A partir de agora, a FED vai entrar em tudo: desde compra de obrigações municipais, a obrigações corporativas, ETF’s (Exchanged Traded Funds) e, muito provavelmente, no futuro começarão a comprar diretamente ações em bolsa para “aguentar” o mercado de renda variável, fortemente penalizado nesta crise.
Todos os títulos de dívida (obrigações) são de risco. É por isso que a FED está a comprar tudo: dívida garantida por hipoteca, dívida municipal, dívida de pequenas empresas, dívida bancária - se for dívida, a FED compra.
O balanço da FED está, por isso, prestes a ver uma expansão maciça, encontrando-se atualmente acima dos 5 triliões de dólares. Mas pelo andar da carruagem excederá os 20 triliões em algum momento. E esta expansão do balanço não será a última. Eventualmente, será usado para compensar o mais-que-provável-falido sistema de segurança social ainda nesta década ou no início da próxima.

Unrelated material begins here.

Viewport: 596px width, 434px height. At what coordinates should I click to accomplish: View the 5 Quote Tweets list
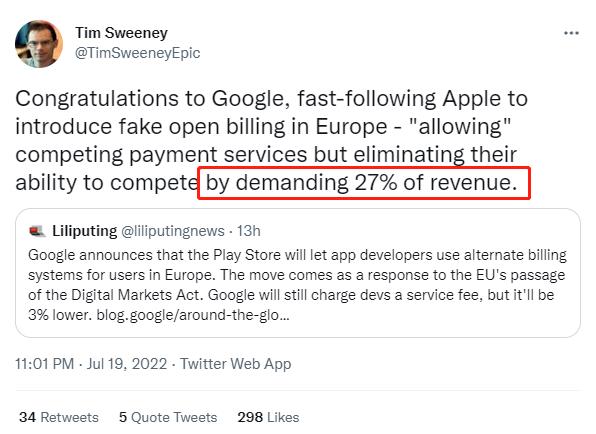click(x=168, y=417)
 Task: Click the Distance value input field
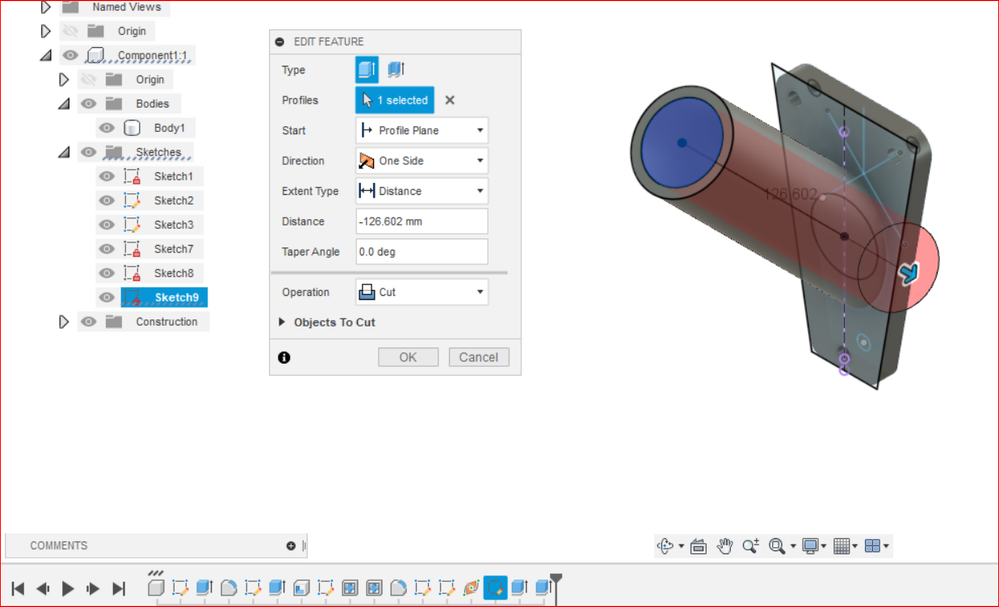point(422,222)
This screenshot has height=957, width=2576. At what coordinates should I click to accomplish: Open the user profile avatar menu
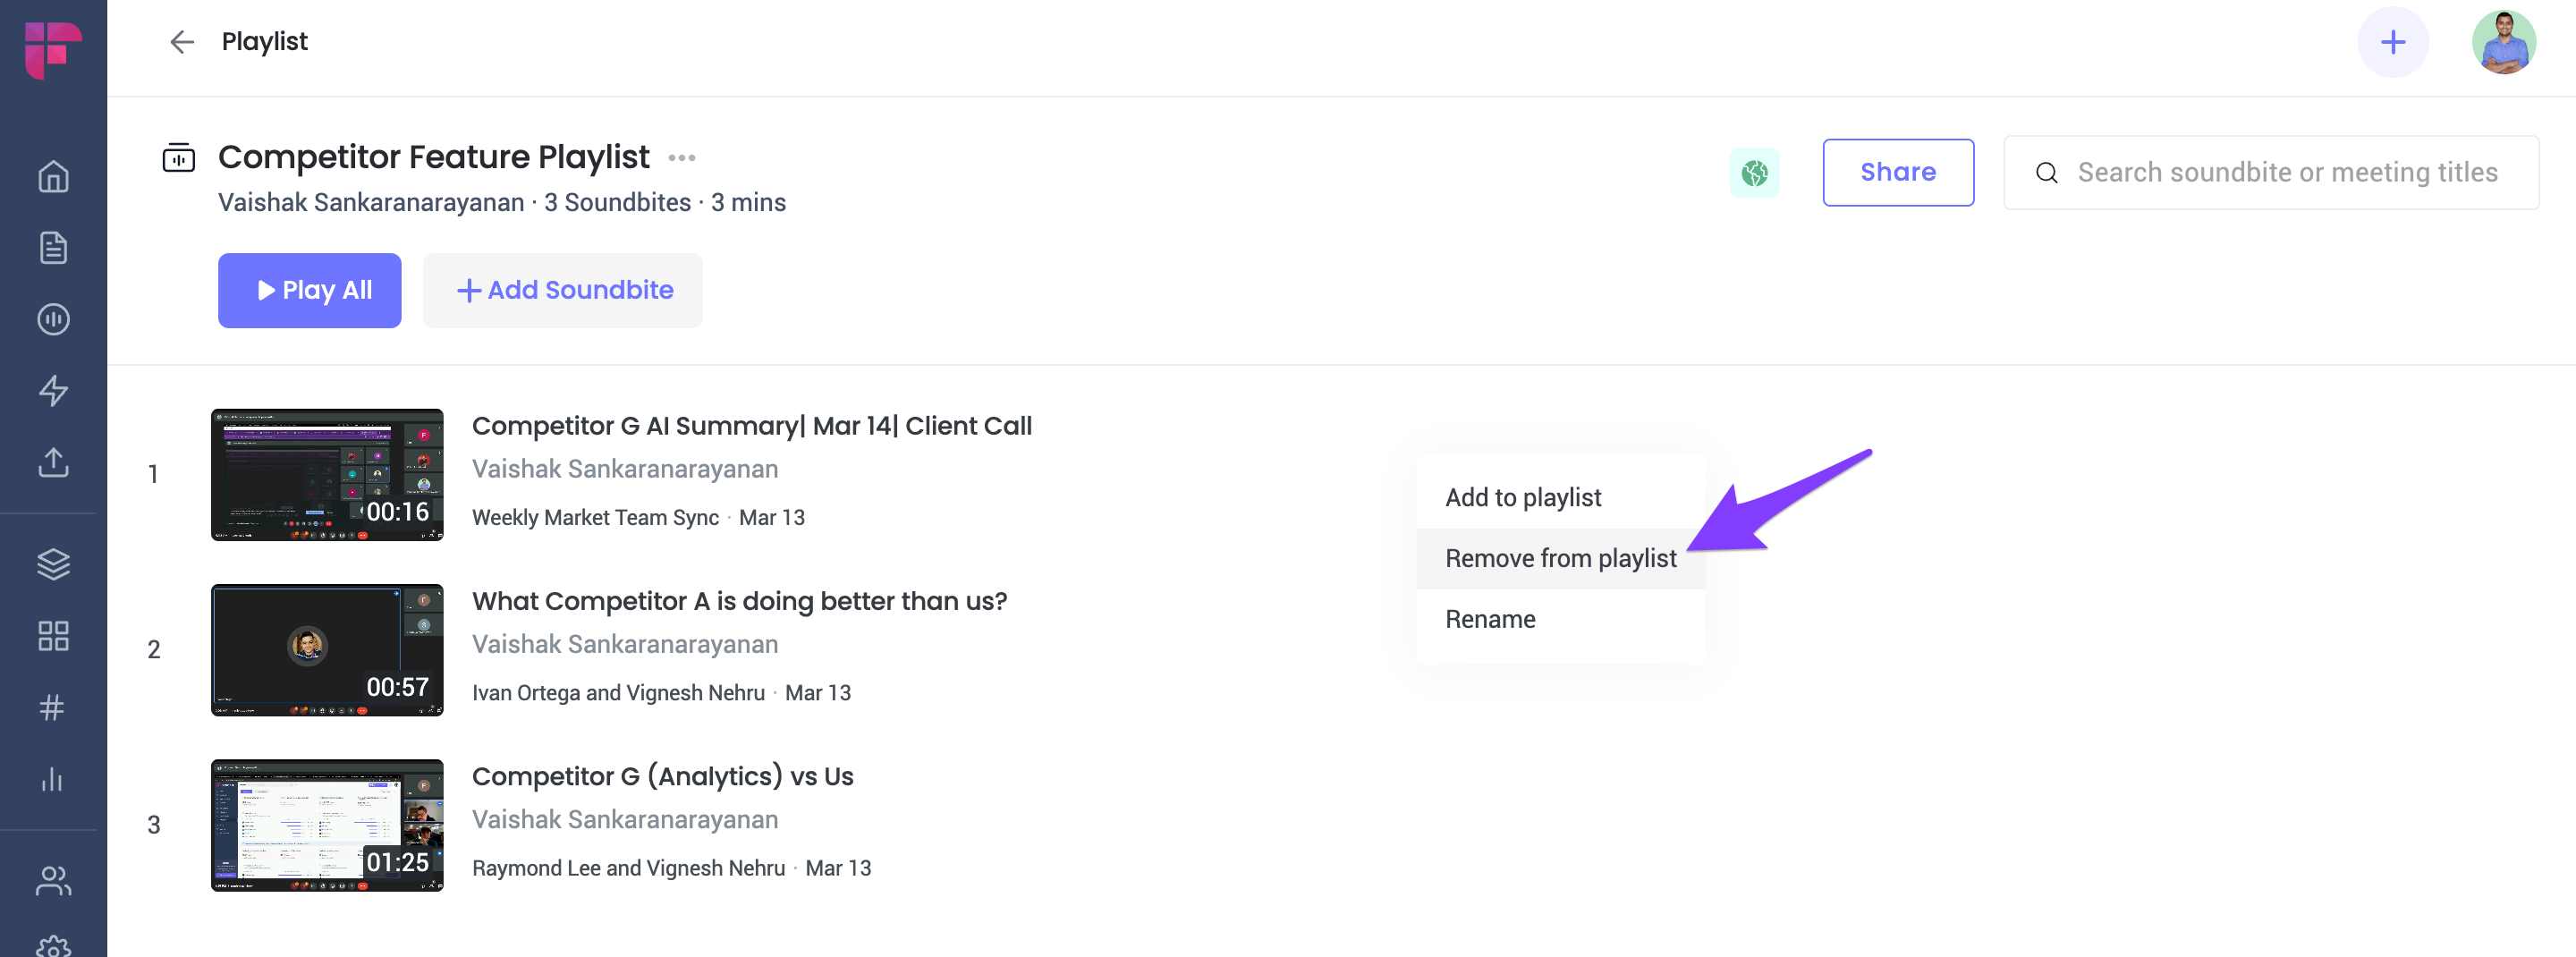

Esta forma de atuar dos bancos centrais serviu, inicialmente, como uma espécie de medicamento para curar uma economia em recessão no ano de 2009. De lá para cá, contudo, tornou-se no principal problema dos dias de hoje – o excesso de endividamento –, alterando por completo o paradigma da economia.
Com todas estas medidas, a única garantia é que o dinheiro perde valor devido ao aumento da massa monetária em circulação. Talvez isso seja algo que possamos retirar da epidemia do novo coronavírus: mudar as prioridades da sociedade.
Bruno Janeiro é trader, analista financeiro e co-fundador da Air Trading.